Deep Reinforcement Learning · RL Foundations

Before You Start: Prerequisites & Learning Path

8 min read
By the end of this reading you will be able to:
  • Identify which background knowledge areas are assumed by this course and locate the platform supplements that cover each
  • Recognize the canonical implementation sequence for deep RL algorithms (VPG → DQN → A2C → PPO → DDPG) and how this course maps onto it

Before diving into RL theory and code, it helps to know exactly what background is assumed and where to fill any gaps. This reading maps the prerequisites identified in Joshua Achiam's Spinning Up as a Deep RL Researcher essay onto the platform's own supplements — so you can check your footing before starting Module 1.


What This Course Assumes

The table below lists every background area the essay calls out, with the corresponding platform supplement where each is covered.

Mathematics

Topic What you need Where to review
Probability & statistics Random variables, expected values, std dev, Bayes' theorem, chain rule of probability, importance sampling Probability Foundations prereq
Linear algebra & calculus Vectors, matrices, gradients Matrix Algebra Foundations prereq · Calculus Foundations prereq
Taylor series Understanding second-order approximations (used in TRPO) Optional — not required for the main track

Deep Learning

Topic What you need Where to review
Neural network architectures MLP, vanilla RNN, LSTM, GRU, convolutional layers, ResNets, attention mechanisms, transformer Neural Network Architectures supplement
Regularization Weight decay (L2), dropout Regularization supplement
Normalization Batch normalization, layer normalization, weight normalization Normalization supplement
Optimizers SGD, momentum SGD, Adam Optimizers supplement
Reparameterization trick How to backpropagate through a stochastic sample Covered in this course — r8 (SAC)

Framework

You should be able to write a simple supervised learning loop in PyTorch or TensorFlow before starting. If you can load data, build an nn.Module, compute a loss, call .backward(), and step an optimizer — you're ready.


The Implementation Sequence

The essay recommends implementing these five algorithms from scratch, in order, starting with the simplest:

Order Algorithm Why this order
1 VPG / REINFORCE Simplest policy gradient — bare log-prob × return, ~80–150 lines
2 DQN Introduces Q-learning, replay buffer, and target networks for discrete actions
3 A2C Synchronous actor-critic; adds a value function baseline to VPG
4 PPO Extends VPG with a clipped surrogate objective for stable multi-step updates
5 DDPG Extends Q-learning to continuous action spaces with a deterministic policy

This course covers VPG (r4), PPO (r6), DDPG (r7), TD3, and SAC. DQN and A2C are outside the Spinning Up scope and not covered here — the exercises in lab1 are the right place to attempt those if you want to follow the full sequence.
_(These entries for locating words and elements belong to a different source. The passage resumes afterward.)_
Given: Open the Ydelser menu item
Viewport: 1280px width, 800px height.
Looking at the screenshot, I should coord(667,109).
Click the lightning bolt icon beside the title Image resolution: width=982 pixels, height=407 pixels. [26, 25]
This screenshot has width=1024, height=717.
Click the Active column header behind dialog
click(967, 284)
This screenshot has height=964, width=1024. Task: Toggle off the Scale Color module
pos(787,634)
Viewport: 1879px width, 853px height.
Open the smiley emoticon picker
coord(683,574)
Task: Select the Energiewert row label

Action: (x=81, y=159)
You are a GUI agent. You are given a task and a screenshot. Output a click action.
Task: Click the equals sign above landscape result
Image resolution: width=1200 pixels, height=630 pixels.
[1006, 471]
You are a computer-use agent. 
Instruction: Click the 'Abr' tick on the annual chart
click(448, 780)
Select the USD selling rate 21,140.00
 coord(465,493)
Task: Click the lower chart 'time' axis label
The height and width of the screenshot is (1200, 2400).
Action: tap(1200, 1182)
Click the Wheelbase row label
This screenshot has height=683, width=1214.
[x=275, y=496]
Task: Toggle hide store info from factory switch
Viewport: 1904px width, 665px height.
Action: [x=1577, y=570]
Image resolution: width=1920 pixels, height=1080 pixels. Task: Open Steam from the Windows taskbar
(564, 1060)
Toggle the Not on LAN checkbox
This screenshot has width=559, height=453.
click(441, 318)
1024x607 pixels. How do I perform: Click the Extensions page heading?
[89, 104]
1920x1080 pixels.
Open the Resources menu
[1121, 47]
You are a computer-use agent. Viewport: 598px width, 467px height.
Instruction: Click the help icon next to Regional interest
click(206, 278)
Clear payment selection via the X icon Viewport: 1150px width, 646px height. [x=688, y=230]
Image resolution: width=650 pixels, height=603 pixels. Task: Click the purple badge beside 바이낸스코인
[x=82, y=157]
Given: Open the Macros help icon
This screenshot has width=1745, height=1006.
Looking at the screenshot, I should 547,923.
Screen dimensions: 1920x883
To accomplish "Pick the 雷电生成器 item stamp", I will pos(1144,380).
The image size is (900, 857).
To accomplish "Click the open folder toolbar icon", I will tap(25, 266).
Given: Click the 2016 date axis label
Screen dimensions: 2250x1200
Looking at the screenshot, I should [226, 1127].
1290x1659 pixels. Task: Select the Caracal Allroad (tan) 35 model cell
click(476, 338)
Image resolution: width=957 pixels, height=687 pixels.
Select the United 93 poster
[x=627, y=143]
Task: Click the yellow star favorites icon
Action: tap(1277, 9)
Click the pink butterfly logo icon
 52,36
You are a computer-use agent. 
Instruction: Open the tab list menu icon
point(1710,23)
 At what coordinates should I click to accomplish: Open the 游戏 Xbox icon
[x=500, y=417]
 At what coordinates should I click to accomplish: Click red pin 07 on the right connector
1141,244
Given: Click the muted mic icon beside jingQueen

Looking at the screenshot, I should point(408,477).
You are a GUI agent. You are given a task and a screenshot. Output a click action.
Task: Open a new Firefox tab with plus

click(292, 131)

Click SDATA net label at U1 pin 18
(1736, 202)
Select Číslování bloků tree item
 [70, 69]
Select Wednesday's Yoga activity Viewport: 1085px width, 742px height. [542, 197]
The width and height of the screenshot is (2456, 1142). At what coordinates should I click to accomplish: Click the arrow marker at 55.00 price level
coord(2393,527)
Write single-threaded code first. Only parallelize after you have a working, correct implementation. Broken RL code almost always fails silently — the agent just never learns — so the ability to read your own code critically and know exactly what it should be doing is more important than any hyperparameter setting.


Debug Environments

When testing any implementation, start here before trying anything more complex:

# Discrete (policy gradients, DQN)
env = gym.make('CartPole-v1')        # solves in <100 epochs with VPG
env = gym.make('FrozenLake-v1')      # sparse reward, good for Q-learning

# Continuous (actor-critic, DDPG, PPO)
env = gym.make('InvertedPendulum-v2')  # fast convergence, good smoke test
env = gym.make('HalfCheetah-v2')       # use max_ep_len=150 initially

Target turnaround: < 5 minutes per debug experiment on your local CPU. If an experiment takes 30 minutes and the agent doesn't learn, you've lost 30 minutes to a single bug. Keep it fast until you're confident the implementation is correct, then scale up.


What to Measure

The essay's debugging checklist — instrument everything from day one:

  • AverageEpRet — mean cumulative reward per episode (the headline metric)
  • EpLen — mean episode length (tells you if the agent is surviving longer)
  • VVals — value function estimates (should track actual returns over time)
  • LossPi / LossQ — policy and Q-function losses
  • Entropy — policy entropy for stochastic methods (should not collapse to zero early)
  • KL — KL divergence between old and new policy (for TRPO/PPO)

Spinning Up's progress.txt logs all of these automatically. Read it, don't just watch the terminal.